▶ [REQUIRED WORK]
Pull every line holding the word "named" out of the data and copy it.

▶ [SUPPLIED MATERIAL]
····················
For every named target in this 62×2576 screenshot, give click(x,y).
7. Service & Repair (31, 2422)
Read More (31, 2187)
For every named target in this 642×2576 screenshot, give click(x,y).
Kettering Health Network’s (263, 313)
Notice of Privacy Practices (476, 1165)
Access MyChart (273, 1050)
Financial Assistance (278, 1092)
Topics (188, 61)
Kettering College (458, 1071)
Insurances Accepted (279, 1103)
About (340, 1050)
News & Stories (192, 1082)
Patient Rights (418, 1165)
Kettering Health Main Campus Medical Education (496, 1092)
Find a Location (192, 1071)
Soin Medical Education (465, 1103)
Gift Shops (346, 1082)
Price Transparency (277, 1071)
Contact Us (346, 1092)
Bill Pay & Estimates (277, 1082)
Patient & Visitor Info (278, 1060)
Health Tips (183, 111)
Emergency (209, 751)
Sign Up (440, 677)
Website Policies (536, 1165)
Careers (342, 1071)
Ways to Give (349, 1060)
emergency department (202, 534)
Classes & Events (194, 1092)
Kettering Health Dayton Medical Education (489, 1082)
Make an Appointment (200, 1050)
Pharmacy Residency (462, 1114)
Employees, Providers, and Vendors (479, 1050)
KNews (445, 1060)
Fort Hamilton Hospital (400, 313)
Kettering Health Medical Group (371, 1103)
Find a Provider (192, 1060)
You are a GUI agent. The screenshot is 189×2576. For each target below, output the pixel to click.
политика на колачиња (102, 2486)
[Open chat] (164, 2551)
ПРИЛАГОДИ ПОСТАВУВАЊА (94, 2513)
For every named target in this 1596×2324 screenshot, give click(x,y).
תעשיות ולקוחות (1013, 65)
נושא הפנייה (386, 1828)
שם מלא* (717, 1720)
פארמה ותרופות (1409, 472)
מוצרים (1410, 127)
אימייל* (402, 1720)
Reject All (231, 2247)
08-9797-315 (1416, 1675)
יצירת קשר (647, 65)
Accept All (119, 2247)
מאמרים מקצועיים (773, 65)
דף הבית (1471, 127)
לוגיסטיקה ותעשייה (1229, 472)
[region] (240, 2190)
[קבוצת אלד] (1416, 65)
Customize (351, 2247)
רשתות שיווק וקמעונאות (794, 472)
····················
▶ [ANSWER SECTION]
For every named target in this 62×2576 screenshot, give click(x,y).
For every named target in this 642×2576 screenshot, give click(x,y).
For every named target in this 1596×2324 screenshot, give click(x,y).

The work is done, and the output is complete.